Arcane Tales powstał w latach 90-tych jako pięcioosobowy zespół, ale rozpadł się bez wydania singla w 2002 roku. Sześć lat później całość została wznowiona przez multiinstrumentalistę Luigiego Sorrano i od tego czasu istnieje jako jednoosobowy zespół. Artysta jest bardzo produktywny, nie tylko wydał sześć longplayów od 2016 roku, ale także w ciągu ostatnich piętnastu lat napisał kilka powieści fantasy, na których oparte są teksty albumów. Album "Until Where the Northern Lights Reign", który ukazał się 15 stycznia 2024 roku, symfonicznego powermetalowego zespołu z Włoch zainspirowanego historią fantasy.

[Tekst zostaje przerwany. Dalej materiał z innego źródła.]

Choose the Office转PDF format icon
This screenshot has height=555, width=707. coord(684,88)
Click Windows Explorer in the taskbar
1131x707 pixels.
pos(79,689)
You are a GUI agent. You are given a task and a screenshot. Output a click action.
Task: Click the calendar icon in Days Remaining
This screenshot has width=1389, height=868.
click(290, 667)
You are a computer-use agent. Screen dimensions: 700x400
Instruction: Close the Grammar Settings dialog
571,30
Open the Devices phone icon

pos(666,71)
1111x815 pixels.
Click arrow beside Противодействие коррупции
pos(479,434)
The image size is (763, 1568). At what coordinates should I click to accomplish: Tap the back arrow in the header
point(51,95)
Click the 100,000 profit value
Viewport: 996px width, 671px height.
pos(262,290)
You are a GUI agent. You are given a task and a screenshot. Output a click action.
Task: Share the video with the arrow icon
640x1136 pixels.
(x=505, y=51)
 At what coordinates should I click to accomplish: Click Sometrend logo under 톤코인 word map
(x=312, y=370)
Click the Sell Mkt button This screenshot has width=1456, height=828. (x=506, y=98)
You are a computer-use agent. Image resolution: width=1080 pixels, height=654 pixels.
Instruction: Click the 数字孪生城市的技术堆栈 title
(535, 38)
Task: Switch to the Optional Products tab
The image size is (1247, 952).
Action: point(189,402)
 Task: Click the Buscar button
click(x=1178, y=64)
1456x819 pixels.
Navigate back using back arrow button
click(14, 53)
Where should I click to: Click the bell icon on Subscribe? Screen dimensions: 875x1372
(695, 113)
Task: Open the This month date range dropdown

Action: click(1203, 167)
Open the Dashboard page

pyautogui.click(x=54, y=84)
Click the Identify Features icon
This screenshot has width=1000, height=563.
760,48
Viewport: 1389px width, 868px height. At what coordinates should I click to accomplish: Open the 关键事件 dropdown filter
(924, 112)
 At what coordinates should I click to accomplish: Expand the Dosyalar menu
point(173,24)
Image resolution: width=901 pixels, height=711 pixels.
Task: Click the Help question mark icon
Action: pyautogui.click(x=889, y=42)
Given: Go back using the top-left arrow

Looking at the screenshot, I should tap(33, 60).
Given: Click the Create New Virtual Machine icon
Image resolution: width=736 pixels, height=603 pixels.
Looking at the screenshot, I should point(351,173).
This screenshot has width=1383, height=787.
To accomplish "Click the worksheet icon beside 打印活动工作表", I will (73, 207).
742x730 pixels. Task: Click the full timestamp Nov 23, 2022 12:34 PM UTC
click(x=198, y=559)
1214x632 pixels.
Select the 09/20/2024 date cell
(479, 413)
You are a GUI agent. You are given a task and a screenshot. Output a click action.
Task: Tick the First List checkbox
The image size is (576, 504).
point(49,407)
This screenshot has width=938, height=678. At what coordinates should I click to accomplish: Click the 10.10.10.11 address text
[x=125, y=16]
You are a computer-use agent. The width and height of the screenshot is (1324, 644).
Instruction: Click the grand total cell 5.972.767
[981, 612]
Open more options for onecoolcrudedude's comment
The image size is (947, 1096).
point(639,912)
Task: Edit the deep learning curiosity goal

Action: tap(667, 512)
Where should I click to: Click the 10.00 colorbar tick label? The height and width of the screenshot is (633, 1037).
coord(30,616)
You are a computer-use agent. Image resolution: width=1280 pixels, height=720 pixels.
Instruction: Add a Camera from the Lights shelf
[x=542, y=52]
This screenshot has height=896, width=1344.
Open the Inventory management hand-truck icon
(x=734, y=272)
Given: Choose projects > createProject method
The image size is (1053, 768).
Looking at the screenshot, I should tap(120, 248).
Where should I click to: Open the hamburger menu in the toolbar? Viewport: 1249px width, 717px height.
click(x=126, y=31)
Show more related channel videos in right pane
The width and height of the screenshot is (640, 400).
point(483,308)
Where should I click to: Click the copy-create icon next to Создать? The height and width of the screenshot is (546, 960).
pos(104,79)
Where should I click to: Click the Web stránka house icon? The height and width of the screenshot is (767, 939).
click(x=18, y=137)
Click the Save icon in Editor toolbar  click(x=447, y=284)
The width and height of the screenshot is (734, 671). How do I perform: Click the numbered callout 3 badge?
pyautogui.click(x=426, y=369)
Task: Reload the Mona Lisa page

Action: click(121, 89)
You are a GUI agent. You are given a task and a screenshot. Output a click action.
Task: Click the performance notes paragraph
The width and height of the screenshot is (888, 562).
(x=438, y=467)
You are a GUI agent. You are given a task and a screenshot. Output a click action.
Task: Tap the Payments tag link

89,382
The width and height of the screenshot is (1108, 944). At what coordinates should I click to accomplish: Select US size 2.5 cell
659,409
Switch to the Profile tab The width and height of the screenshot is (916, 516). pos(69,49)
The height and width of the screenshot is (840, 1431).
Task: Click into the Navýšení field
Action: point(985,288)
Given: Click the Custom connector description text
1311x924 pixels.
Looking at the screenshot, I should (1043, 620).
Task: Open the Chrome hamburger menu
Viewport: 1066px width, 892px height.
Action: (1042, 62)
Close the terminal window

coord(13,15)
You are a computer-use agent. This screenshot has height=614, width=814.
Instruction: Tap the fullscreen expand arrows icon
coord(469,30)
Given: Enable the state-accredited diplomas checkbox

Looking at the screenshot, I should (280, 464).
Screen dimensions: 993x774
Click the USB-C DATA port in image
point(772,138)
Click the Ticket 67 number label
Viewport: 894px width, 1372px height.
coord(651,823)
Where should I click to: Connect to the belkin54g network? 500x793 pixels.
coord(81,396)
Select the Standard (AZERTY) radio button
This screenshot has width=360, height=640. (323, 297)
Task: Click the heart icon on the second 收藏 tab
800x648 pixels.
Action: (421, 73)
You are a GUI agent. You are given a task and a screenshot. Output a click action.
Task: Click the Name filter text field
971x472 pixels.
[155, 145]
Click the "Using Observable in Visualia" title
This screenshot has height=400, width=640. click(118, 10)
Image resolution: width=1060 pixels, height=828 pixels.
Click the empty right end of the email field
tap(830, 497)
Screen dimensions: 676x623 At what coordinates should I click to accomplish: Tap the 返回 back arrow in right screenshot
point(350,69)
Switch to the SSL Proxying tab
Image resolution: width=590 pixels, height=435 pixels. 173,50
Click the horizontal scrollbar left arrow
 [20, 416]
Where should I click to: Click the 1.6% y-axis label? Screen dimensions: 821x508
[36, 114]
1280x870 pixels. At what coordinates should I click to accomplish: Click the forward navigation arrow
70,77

Charakter symfonicznej muzyki power metalowej z mocnymi chórami i wspaniałą orkiestrą wypełnioną opowieściami o fantazjach, rycerzach, smokach czy królach.
Album otwiera epicki "One Last Ride" który jest szybki,
melodyjny oraz mocno charakterystyczny dla power metalu. Słychać tutaj
inspirację Rhapsody Of Fire. Energetyczne tempo, świetne melodie oraz
chwytliwy refren powodują poczucie przyjemności. Podobnie jak "King Of
Kings" słychać patos oraz epickość w pozytywnym tego słowa znaczeniu. W
"The Dark Portals Of Agony" dużo jest energetycznych blastów oraz
ekstremalnego wokalu, ale też równoważy to czysty męski wokal w nieco
operowym wydaniu. Potęga mocy jest tutaj bardzo obecna. Utwór "Dwarven
Storm" bardzo mocno przypomina muzykę z repertuaru Manowaru.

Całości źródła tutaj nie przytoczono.